*Work to be completed*: Below are the records; return every line from the one that contains "Click the 上移 (Move up) arrow icon" to the last, exactly, skipping the pictures.

======== Task input ========

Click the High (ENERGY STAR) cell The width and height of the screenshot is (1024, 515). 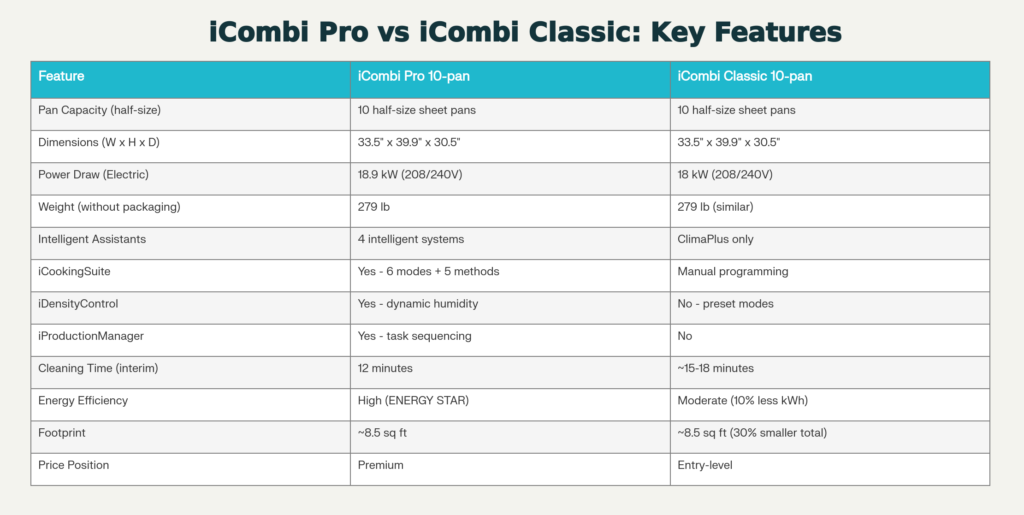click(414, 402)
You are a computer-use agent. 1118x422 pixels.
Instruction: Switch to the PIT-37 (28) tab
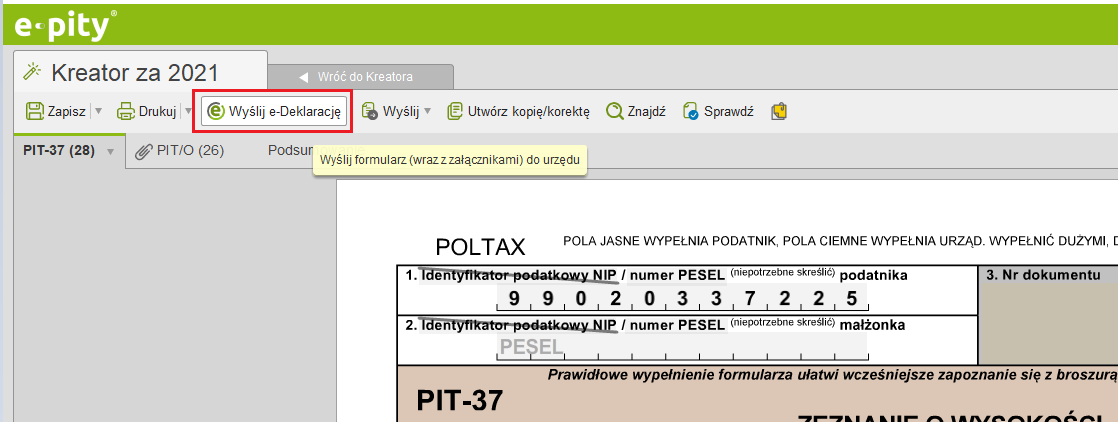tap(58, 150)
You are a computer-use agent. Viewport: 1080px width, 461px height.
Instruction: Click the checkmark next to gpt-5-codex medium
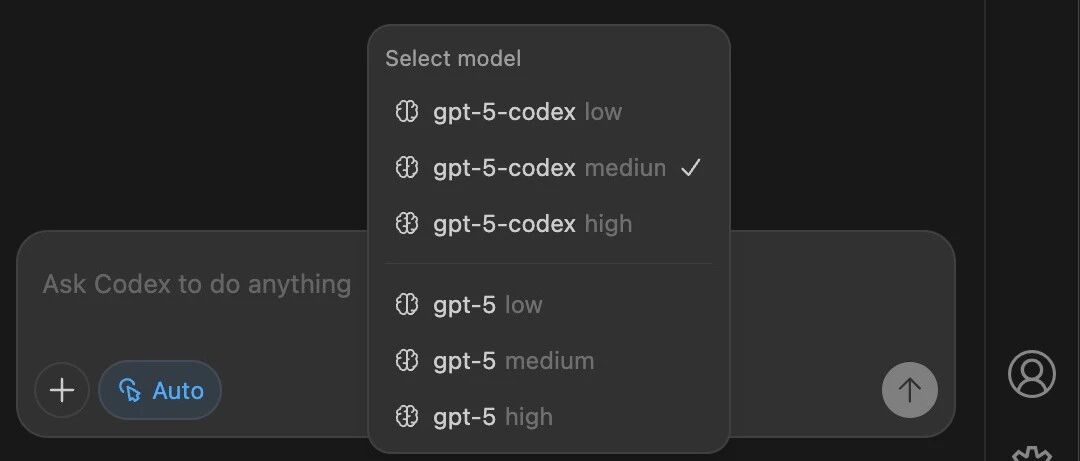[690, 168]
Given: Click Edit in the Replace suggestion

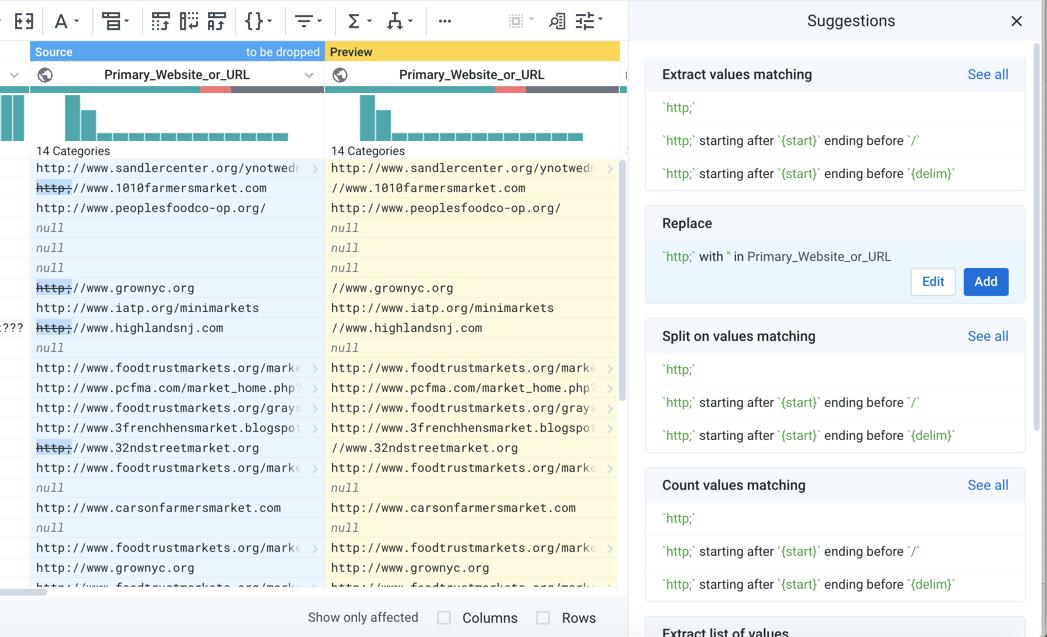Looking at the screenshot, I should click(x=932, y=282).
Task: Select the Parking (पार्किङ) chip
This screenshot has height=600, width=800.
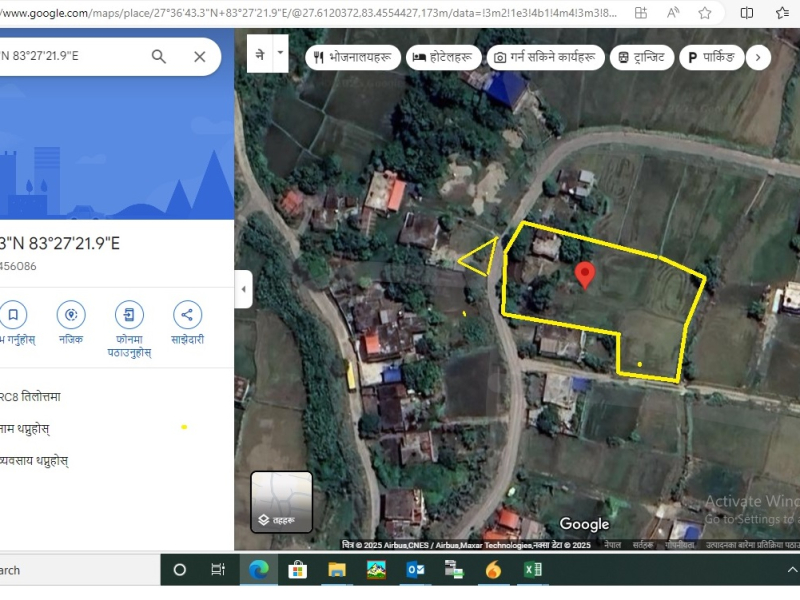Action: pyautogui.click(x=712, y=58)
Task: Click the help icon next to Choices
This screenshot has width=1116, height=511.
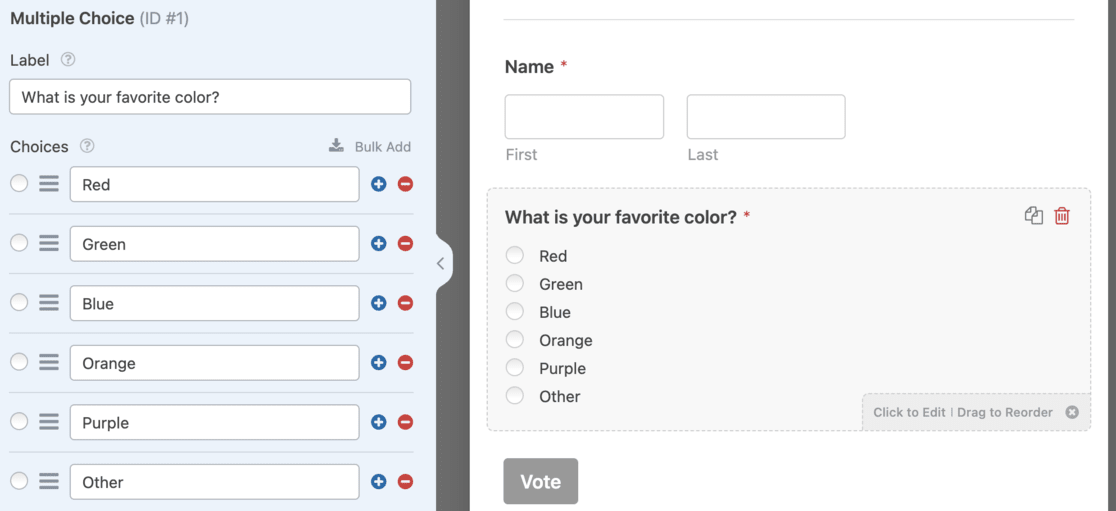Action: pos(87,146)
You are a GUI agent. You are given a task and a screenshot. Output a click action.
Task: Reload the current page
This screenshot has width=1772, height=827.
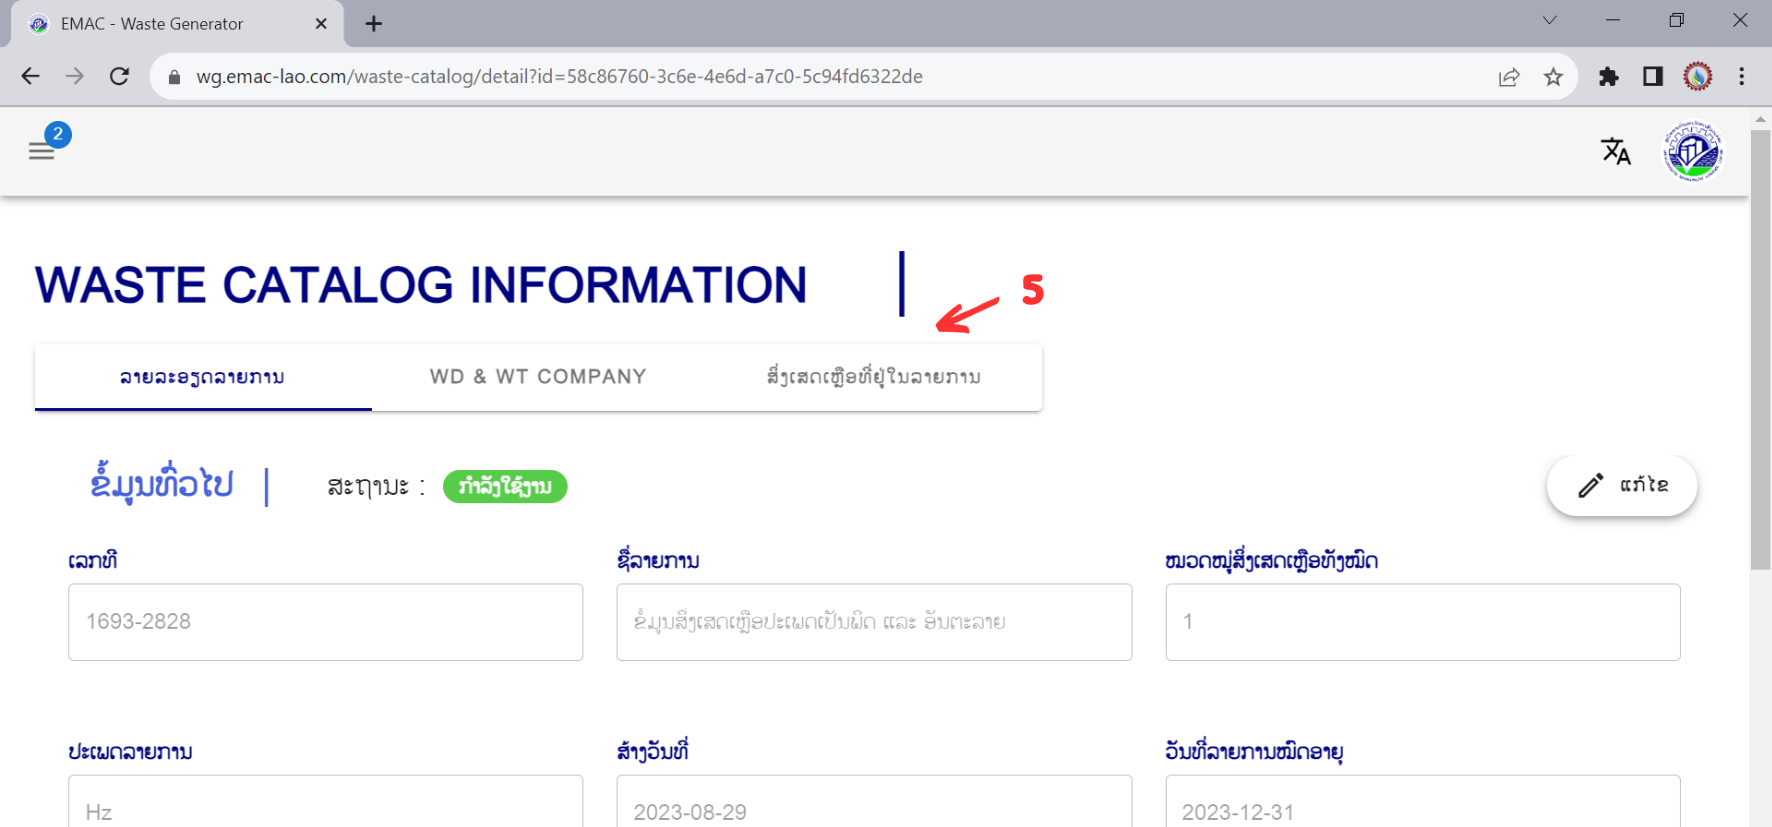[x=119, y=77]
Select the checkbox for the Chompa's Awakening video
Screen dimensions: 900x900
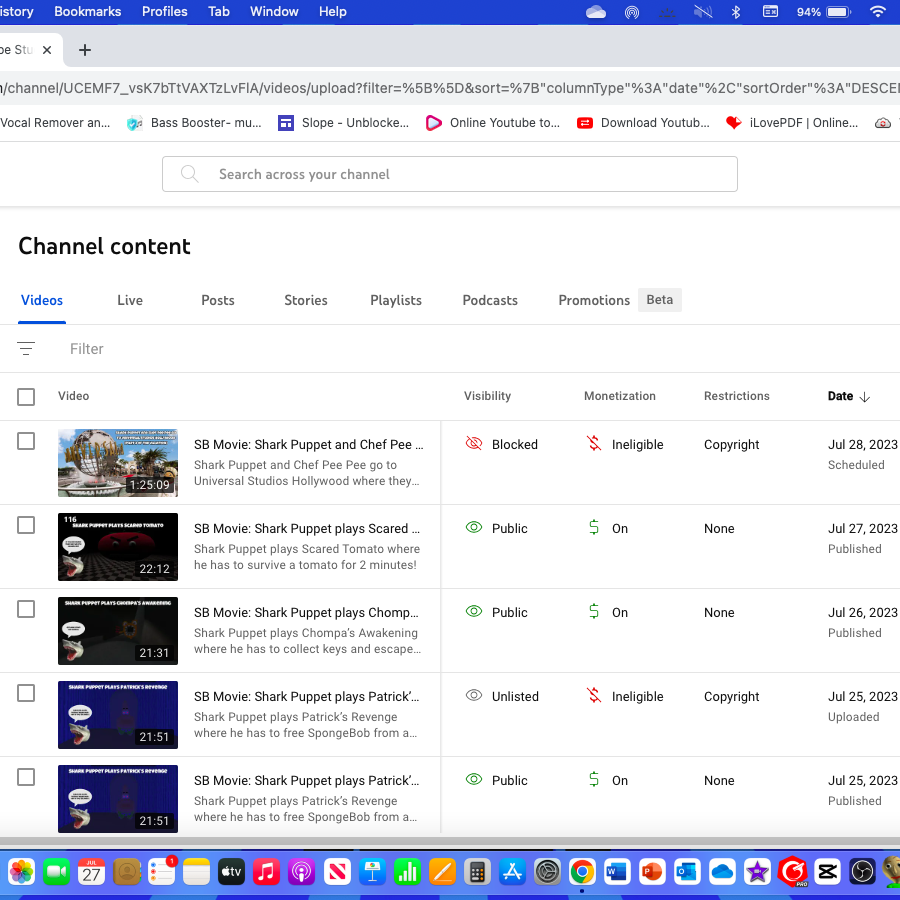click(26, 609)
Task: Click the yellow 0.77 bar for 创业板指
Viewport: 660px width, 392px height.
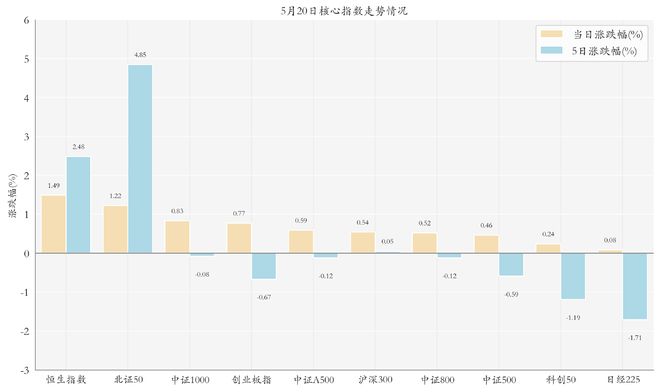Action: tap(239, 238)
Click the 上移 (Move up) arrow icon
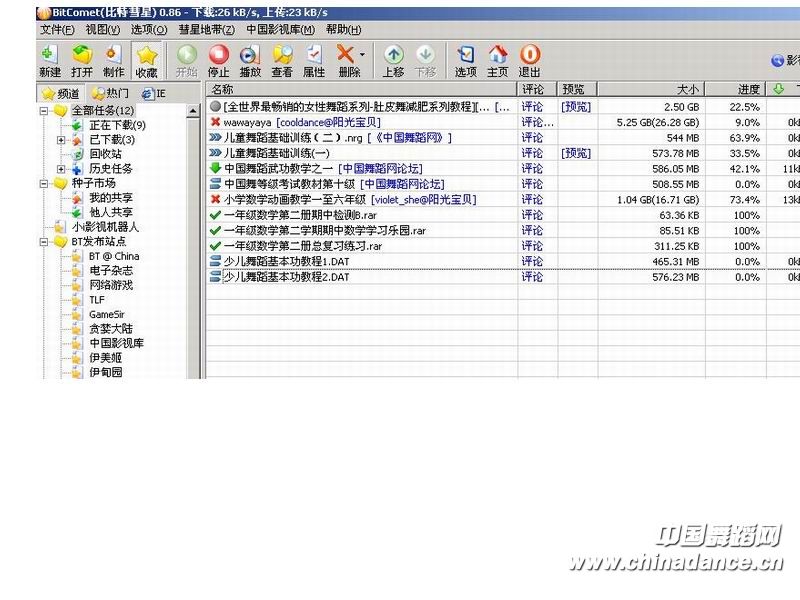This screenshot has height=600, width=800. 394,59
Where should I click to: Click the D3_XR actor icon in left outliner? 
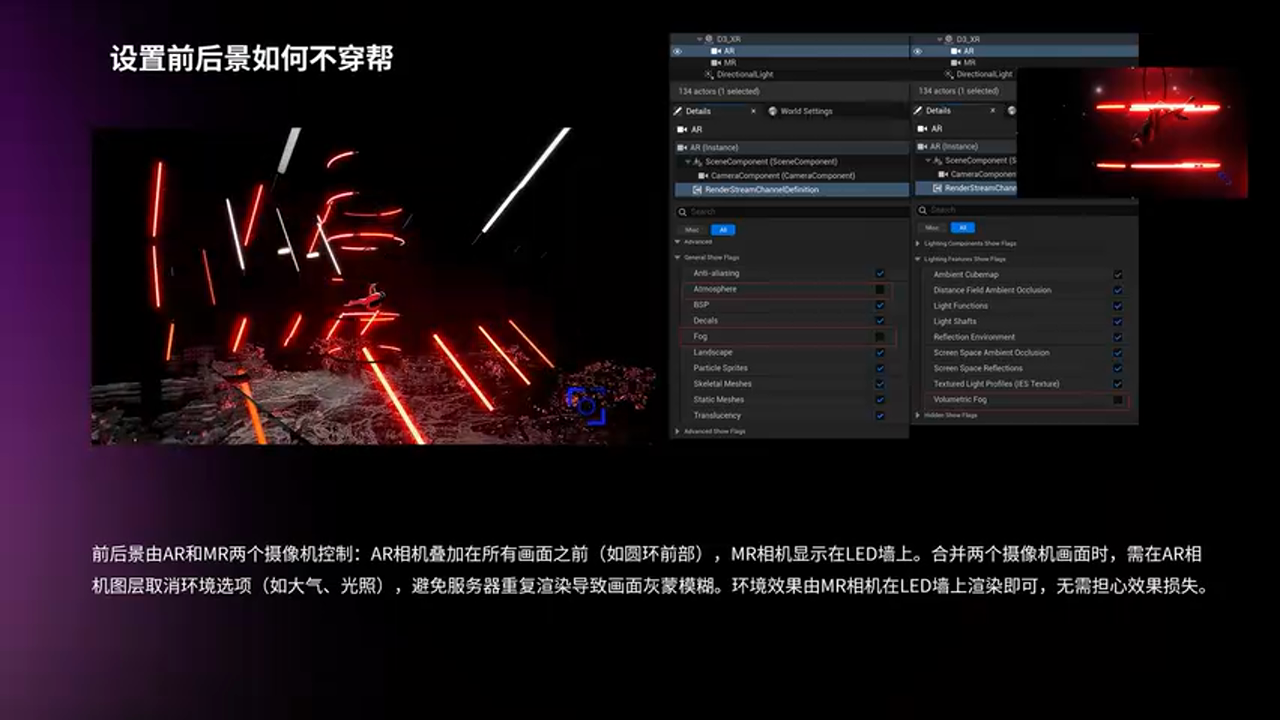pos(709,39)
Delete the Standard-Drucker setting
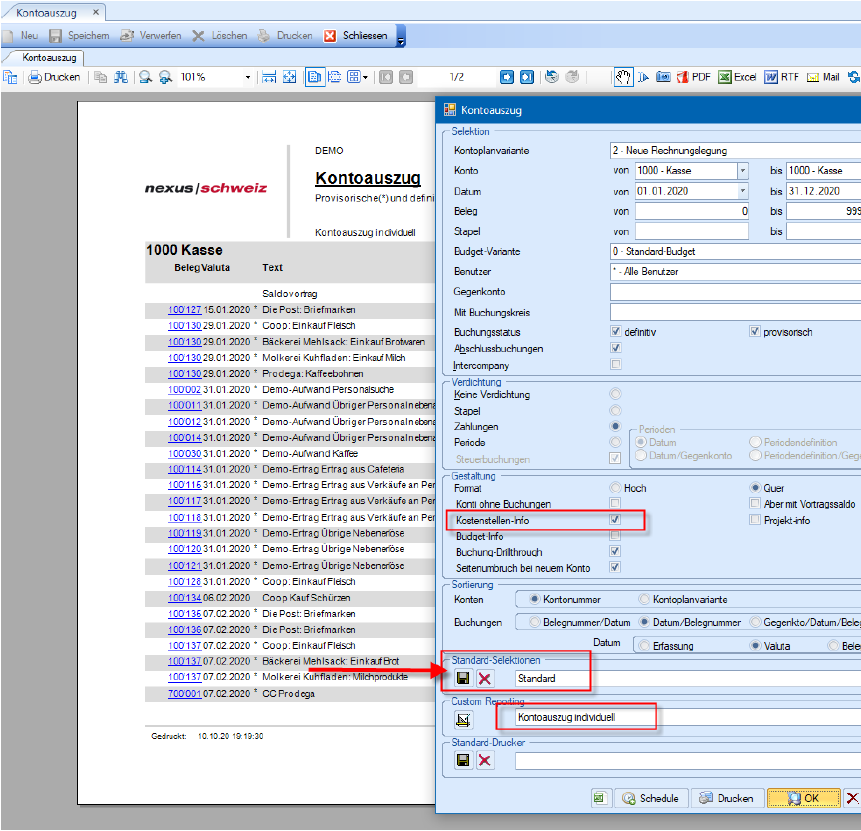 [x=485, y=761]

========

*Exercise response*:
Click the 上移 (Move up) arrow icon
This screenshot has height=600, width=800. 394,59
Where should I click to: Click the D3_XR actor icon in left outliner? 
pos(709,39)
Delete the Standard-Drucker setting
 [x=485, y=761]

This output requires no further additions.